3-3. Double fault. Holy moly!  I’ve gone from winning to choking! Let’s get ready for a third set!”

3-4. Serve & volley on a second serve & hit a winning stretch backhand volley down the line, made possible by lightning fast courts. In emailing this week, Paul told me he remembers that “amazing backhand volley” well and doesn’t know where it came from. Neither do I.

4-4. Match point for me and set point for him. Somehow I knew I’d hit a good first serve, and I did, hard and flat to the backhand corner of the ad court. Not an ace but not returnable either. No celebration but I jogged to the net (where I was headed anyway because, hello, it’s serve & volley 70s!) and shook his hand.

One note about my dad. He was a great tennis fatherMeaning, he sat quietly and watched my matches, never injecting himself into the match with either cheering or criticizing. And he was watching this particular match with a friend (Craig Kardon’s father Sol) from that elevated place in the clubhouse at McFarlin. Anyway, when I hit that serve and it didn’t come back, as I was jogging to the net, for the first time in my life I heard him lose some composure and, with his friend Sol, let out a cheer. I’ll always hear that sound coming over my left shoulder.

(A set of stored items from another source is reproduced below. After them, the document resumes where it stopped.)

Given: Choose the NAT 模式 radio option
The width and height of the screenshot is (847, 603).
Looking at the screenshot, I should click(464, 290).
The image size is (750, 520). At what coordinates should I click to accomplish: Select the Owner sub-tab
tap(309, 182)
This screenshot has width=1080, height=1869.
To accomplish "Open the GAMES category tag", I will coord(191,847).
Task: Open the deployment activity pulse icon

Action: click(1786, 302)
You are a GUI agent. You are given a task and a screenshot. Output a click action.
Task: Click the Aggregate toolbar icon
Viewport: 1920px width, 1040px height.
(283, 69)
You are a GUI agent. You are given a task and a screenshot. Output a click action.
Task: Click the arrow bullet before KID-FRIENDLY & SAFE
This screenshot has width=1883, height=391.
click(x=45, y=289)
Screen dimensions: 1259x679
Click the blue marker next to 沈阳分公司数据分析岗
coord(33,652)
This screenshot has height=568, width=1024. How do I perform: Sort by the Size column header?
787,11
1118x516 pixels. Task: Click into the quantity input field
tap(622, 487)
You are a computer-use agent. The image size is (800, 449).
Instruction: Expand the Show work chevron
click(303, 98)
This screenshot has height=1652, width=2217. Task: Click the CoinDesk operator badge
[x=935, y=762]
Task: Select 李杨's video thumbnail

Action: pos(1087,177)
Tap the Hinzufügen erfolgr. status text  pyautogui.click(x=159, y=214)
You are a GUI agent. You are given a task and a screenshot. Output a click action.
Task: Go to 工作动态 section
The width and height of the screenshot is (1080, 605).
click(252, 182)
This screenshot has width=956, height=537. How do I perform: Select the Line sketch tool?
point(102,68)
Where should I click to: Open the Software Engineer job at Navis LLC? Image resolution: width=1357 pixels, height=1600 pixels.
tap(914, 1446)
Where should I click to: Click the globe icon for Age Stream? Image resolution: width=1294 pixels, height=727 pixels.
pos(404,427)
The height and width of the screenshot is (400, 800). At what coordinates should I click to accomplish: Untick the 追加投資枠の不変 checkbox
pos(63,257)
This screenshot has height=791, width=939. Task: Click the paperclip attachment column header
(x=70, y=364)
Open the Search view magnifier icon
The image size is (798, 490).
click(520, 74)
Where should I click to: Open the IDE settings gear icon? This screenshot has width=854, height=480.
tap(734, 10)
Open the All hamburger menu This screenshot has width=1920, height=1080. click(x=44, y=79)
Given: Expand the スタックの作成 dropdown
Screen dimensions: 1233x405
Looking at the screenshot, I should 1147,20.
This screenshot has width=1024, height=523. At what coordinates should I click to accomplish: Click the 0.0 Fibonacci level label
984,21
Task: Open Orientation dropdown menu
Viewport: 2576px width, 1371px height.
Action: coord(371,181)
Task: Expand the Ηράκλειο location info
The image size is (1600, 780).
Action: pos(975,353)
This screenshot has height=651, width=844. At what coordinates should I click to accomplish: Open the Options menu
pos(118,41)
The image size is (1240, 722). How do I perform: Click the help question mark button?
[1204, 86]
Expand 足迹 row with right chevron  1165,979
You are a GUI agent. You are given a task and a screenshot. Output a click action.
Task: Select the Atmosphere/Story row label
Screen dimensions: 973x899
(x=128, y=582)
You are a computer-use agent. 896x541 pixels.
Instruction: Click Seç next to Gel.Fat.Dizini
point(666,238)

Isn’t that ultimately what every son needs to hear from his father? Even if he takes it for granted in the moment, some things become both more real and more meaningful in the remembering.

Novelist William Faulkner famously said that “the past isn’t dead.  It’s not even past.” He’s right, of course.

And every so often — especially on a day like today — that’s a very good thing indeed.